There was a program in town "for victims of abuse". It said so on the sign board at the gate. The damage which this public assertion did to all who walked through that gate was inestimable. Every parent or other adult was thereby criminalised; every child indelibly labelled. It seems to be the ‘done’ thing these days, to label our programs with words which make us look heroic or modern; perhaps with words which draw approval (and funding) from our communities. If I were a child who had to walk off to school from under an arch which read "Home for abused children" that would be the most vicious torment I could imagine — whether or not the words were true. If they were not true, I would be the subject of a cruel libel — indeed I would have become a victim of arrant abuse. If the words were true, then I would be betrayed and treated with piteous insensitivity.

I thought we had all learned about stigmatisation forty years ago from the writings of people like Erving Goffman. We stopped the idiocy of talking about ‘a home for unmarried mothers’ or ‘a home for delinquent boys’, yet somehow today we need to let it be known that we move in the world of the abused (or the otherwise marginalised, the addicted, the bipolar, the violent, people living on the street ...)

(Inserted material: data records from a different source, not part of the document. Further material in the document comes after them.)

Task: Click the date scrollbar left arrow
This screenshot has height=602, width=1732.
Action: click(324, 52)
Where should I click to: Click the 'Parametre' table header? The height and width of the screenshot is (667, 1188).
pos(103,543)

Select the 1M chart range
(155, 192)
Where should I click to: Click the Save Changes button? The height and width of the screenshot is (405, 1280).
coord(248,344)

Child and youth care workers see beyond the labels to the real people, whom we love and serve irrespective of their identifications or qualities. We are in danger of using such labels, not for our clients, but for our own glorification. We need to be transformed as was Carling (1963, p.80) who realized that "cripples could be identified with characteristics other than their physical handicap. I managed to see that cripples could be comely, charming, ugly, lovely, stupid, brilliant – just like all other people, and I discovered that I was able to hate or love a cripple in spite of his handicap."

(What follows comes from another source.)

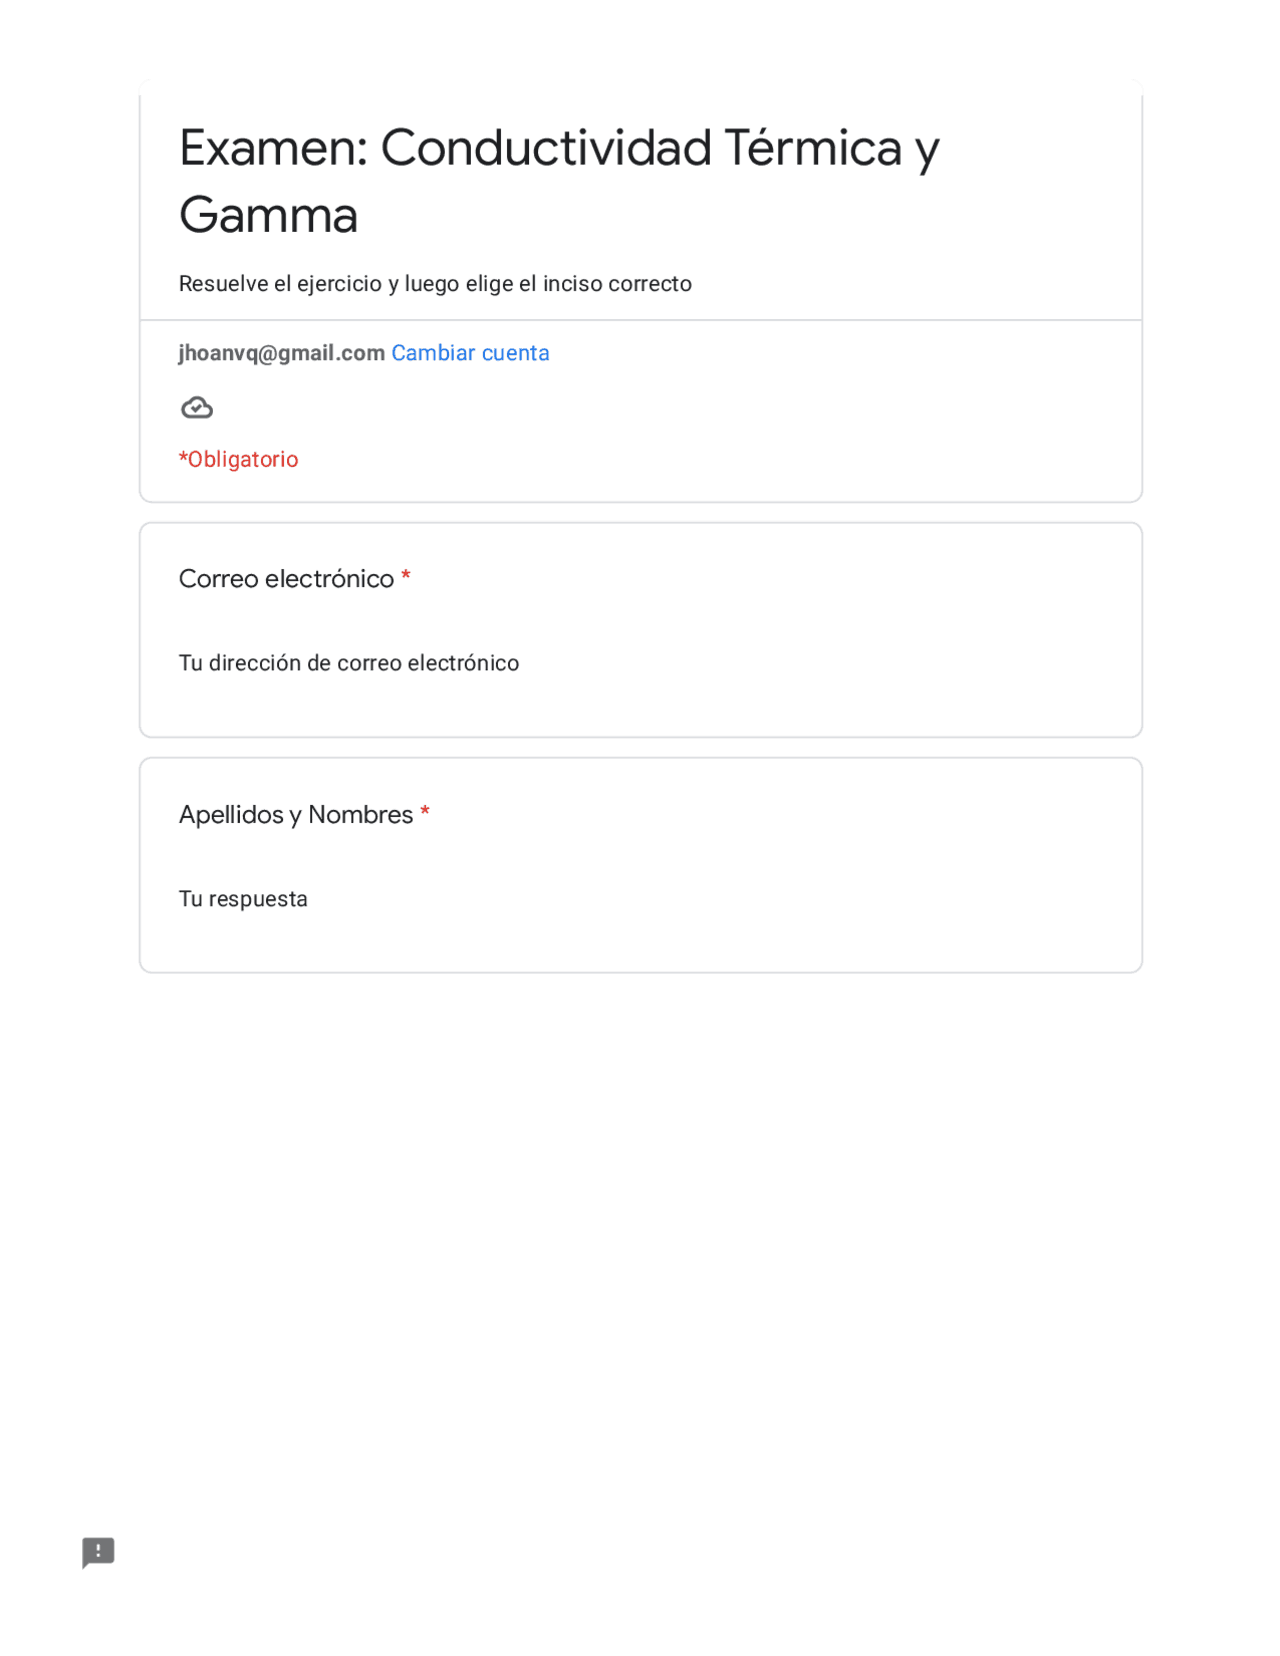Click the red asterisk beside Apellidos y Nombres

The people we work with, the children and families who lose their way and feel guilty and worthless, share with us the secrets and truths of their lives. We hold these things, as water in our tight, hollowed hands, never daring to spill a drop, faithful to the trust and confidence placed in us. If words suggest themselves to us, we hold them as the most tentative hypotheses, the property in every way of our client, never ours. Our aim is always to attend to the hurt and harm of what we know — or the benefit of kids and their parents so that their lives can go onwards, unhindered, unspoiled.

What we come to know may well fire our calling to advocacy and justice — but only what we know. We may never use words which heal our anxiety and fears, either in our heads or with others. Sorry, Sarah. You cannot say to me that you are "absolutely sure she's abused. Probably sexually ..." when this is what you only think. Until you know, these words remain unspoken, and even when you do know, the words are spoken only with the greatest circumspection.

Carling, F. (1962) And yet we are human. London: Chatto and Windus
Goffman, E. (1963) Stigma: Notes on the management of spoiled identity. Harmondsworth: Pelican Books.